Arrange the lines of the entries, starting at the line containing "This screenshot has width=1021, height=895." and ending at the line containing "colorbar-tick-label: 1.4 is", as a Markdown table with the columns Row and Line. Give each line a row number and omit blank lines.

= Supplied data =
******************************

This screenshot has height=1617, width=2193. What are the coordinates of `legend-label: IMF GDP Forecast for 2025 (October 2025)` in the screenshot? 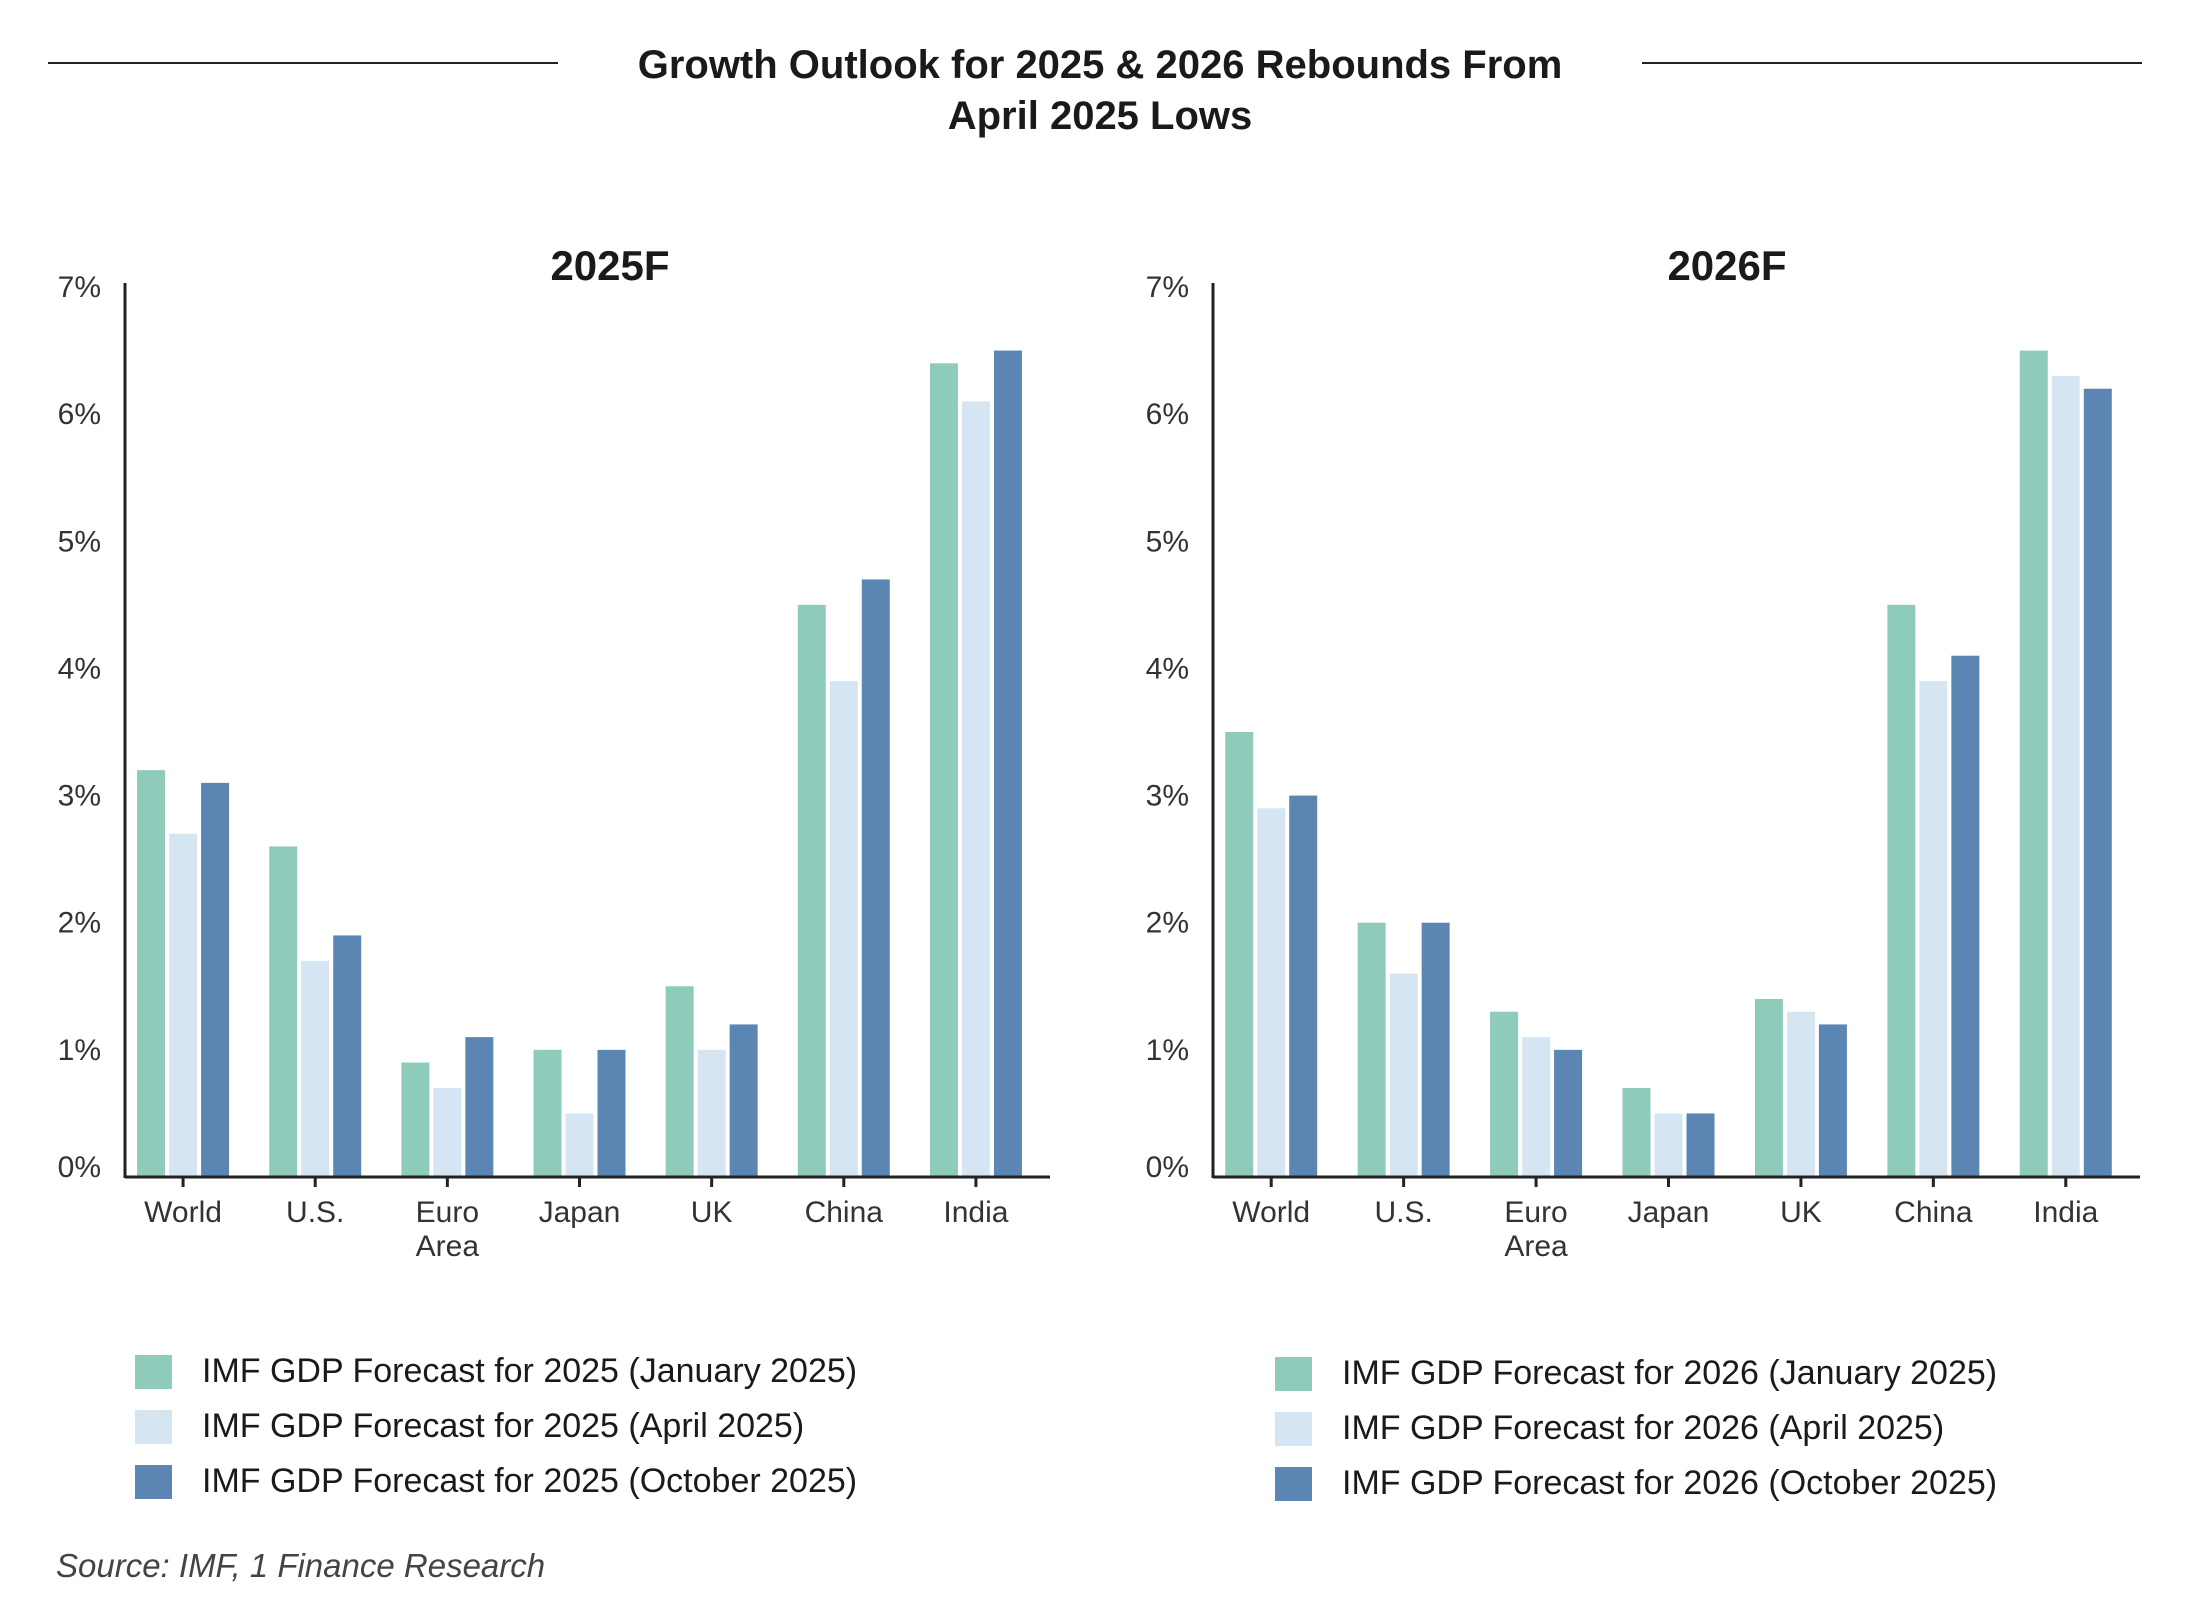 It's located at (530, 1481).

******************************

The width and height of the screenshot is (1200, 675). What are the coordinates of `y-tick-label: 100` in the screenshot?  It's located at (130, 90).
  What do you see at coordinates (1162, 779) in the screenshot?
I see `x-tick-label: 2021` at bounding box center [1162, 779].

******************************

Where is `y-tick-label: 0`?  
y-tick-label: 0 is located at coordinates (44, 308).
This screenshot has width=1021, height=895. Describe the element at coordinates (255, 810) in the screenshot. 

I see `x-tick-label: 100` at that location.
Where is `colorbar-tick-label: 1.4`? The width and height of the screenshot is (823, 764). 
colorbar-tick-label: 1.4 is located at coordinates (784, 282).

******************************

= Answer space =
| Row | Line |
|---|---|
| 1 | This screenshot has width=1021, height=895. Describe the element at coordinates (255, 810) in the screenshot.  |
| 2 | I see `x-tick-label: 100` at that location. |
| 3 | Where is `colorbar-tick-label: 1.4`? The width and height of the screenshot is (823, 764).  |
| 4 | colorbar-tick-label: 1.4 is located at coordinates (784, 282). |